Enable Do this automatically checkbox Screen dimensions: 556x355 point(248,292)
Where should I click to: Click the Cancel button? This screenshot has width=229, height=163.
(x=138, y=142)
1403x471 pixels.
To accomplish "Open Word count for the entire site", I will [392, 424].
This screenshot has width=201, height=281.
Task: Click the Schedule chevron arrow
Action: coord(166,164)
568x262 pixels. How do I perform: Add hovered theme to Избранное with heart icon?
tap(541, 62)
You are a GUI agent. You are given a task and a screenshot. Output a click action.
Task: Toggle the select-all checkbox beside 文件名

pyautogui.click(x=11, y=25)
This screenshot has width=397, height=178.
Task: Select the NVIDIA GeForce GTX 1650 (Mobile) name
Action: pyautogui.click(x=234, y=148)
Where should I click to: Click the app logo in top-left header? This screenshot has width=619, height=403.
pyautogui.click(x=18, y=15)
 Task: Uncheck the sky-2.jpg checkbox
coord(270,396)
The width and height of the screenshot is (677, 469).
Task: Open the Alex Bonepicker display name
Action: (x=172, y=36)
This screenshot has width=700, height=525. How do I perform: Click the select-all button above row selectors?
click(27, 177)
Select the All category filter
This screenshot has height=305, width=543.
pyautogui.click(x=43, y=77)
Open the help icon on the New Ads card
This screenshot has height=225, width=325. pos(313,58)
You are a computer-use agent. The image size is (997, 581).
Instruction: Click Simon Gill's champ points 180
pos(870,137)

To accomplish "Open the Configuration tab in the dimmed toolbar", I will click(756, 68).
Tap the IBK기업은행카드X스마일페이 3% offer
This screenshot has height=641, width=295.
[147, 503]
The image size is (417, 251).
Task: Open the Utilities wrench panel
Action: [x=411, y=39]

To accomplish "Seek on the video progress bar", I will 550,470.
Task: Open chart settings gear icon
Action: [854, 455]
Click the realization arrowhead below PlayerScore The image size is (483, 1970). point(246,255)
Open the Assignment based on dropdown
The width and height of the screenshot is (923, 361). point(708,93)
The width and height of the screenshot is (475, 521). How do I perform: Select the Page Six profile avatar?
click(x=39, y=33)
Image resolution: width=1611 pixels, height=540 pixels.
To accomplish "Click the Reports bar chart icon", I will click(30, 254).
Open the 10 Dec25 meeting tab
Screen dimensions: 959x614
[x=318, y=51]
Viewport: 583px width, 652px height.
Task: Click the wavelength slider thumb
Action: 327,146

- - -

### [Problem requirements]
Above are the records; copy all of them exactly.

### [The answer]
Enable Do this automatically checkbox Screen dimensions: 556x355 point(248,292)
Where should I click to: Click the Cancel button? This screenshot has width=229, height=163.
(x=138, y=142)
1403x471 pixels.
To accomplish "Open Word count for the entire site", I will [392, 424].
This screenshot has width=201, height=281.
Task: Click the Schedule chevron arrow
Action: coord(166,164)
568x262 pixels. How do I perform: Add hovered theme to Избранное with heart icon?
tap(541, 62)
You are a GUI agent. You are given a task and a screenshot. Output a click action.
Task: Toggle the select-all checkbox beside 文件名

pyautogui.click(x=11, y=25)
This screenshot has width=397, height=178.
Task: Select the NVIDIA GeForce GTX 1650 (Mobile) name
Action: pyautogui.click(x=234, y=148)
Where should I click to: Click the app logo in top-left header? This screenshot has width=619, height=403.
pyautogui.click(x=18, y=15)
 Task: Uncheck the sky-2.jpg checkbox
coord(270,396)
The width and height of the screenshot is (677, 469).
Task: Open the Alex Bonepicker display name
Action: (x=172, y=36)
This screenshot has width=700, height=525. How do I perform: Click the select-all button above row selectors?
click(27, 177)
Select the All category filter
This screenshot has height=305, width=543.
pyautogui.click(x=43, y=77)
Open the help icon on the New Ads card
This screenshot has height=225, width=325. pos(313,58)
You are a computer-use agent. The image size is (997, 581).
Instruction: Click Simon Gill's champ points 180
pos(870,137)

To accomplish "Open the Configuration tab in the dimmed toolbar", I will click(756, 68).
Tap the IBK기업은행카드X스마일페이 3% offer
This screenshot has height=641, width=295.
[147, 503]
The image size is (417, 251).
Task: Open the Utilities wrench panel
Action: [x=411, y=39]

To accomplish "Seek on the video progress bar", I will 550,470.
Task: Open chart settings gear icon
Action: [854, 455]
Click the realization arrowhead below PlayerScore The image size is (483, 1970). point(246,255)
Open the Assignment based on dropdown
The width and height of the screenshot is (923, 361). point(708,93)
The width and height of the screenshot is (475, 521). How do I perform: Select the Page Six profile avatar?
click(x=39, y=33)
Image resolution: width=1611 pixels, height=540 pixels.
To accomplish "Click the Reports bar chart icon", I will click(30, 254).
Open the 10 Dec25 meeting tab
Screen dimensions: 959x614
[x=318, y=51]
Viewport: 583px width, 652px height.
Task: Click the wavelength slider thumb
Action: 327,146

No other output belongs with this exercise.